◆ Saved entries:
——————
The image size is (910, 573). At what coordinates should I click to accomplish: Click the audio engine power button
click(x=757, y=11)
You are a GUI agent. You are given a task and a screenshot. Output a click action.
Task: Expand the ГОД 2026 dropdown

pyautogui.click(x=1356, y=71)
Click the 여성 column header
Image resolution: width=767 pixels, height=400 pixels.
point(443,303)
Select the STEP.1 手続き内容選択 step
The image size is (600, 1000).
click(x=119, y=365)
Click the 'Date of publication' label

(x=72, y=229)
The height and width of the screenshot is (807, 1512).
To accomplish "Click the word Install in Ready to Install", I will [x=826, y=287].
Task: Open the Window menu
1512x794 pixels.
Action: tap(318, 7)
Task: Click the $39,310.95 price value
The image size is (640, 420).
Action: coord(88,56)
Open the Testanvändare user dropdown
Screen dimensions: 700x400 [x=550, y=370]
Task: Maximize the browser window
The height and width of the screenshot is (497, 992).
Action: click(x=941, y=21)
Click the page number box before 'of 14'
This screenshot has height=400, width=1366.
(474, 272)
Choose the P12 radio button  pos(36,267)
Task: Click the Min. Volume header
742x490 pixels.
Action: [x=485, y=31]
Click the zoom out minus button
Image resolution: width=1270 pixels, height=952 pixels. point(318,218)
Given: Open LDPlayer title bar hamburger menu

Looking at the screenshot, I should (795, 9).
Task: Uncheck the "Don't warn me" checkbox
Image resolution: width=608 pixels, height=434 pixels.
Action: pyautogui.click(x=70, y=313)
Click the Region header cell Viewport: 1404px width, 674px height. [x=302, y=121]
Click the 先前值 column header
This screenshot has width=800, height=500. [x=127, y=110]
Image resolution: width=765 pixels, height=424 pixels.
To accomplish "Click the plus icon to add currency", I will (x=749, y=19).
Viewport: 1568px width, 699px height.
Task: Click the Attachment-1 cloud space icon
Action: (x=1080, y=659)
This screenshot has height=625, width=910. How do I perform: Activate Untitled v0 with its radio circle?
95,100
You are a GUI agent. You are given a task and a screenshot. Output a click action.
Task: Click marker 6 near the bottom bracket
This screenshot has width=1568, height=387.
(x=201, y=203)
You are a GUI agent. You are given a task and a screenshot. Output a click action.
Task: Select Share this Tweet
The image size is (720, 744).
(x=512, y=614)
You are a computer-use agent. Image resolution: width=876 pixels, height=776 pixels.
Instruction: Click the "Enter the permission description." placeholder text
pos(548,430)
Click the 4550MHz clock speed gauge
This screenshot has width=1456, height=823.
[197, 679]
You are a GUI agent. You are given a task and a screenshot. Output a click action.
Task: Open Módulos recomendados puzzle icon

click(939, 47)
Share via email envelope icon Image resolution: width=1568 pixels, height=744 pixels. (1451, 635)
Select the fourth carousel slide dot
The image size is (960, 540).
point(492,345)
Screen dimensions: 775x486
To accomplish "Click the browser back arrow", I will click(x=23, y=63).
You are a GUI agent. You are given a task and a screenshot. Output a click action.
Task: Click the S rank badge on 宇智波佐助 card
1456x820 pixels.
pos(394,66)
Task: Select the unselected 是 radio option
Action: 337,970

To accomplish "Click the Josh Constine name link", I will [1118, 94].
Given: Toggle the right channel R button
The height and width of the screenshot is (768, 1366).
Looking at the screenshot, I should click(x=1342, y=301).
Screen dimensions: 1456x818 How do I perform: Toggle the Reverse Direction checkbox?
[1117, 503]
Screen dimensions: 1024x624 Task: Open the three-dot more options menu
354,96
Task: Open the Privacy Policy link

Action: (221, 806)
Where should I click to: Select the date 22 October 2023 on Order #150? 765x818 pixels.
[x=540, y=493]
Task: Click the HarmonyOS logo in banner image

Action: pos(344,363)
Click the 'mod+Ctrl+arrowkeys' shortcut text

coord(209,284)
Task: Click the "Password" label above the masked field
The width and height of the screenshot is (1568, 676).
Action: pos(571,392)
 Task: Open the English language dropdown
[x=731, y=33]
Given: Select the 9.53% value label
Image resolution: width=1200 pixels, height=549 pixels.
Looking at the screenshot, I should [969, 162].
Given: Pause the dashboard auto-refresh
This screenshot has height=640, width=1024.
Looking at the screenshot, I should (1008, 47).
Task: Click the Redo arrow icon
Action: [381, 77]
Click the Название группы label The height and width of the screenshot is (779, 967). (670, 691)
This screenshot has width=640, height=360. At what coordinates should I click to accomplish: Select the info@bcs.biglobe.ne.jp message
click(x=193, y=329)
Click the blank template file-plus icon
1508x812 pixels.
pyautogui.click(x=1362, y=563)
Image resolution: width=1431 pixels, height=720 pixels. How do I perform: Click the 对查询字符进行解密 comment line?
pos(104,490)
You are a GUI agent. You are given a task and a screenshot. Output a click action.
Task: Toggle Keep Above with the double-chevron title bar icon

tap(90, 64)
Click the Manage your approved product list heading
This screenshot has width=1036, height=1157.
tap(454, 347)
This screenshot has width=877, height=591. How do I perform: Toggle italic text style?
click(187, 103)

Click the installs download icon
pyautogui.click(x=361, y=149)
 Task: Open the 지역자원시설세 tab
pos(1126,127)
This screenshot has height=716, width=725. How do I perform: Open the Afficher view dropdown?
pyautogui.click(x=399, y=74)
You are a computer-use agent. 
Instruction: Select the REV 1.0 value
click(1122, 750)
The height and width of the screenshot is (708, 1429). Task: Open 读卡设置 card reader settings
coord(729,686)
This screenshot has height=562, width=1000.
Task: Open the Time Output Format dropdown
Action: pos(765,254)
——————
How many of the lines above include the string "browser"? Answer with the number only.

2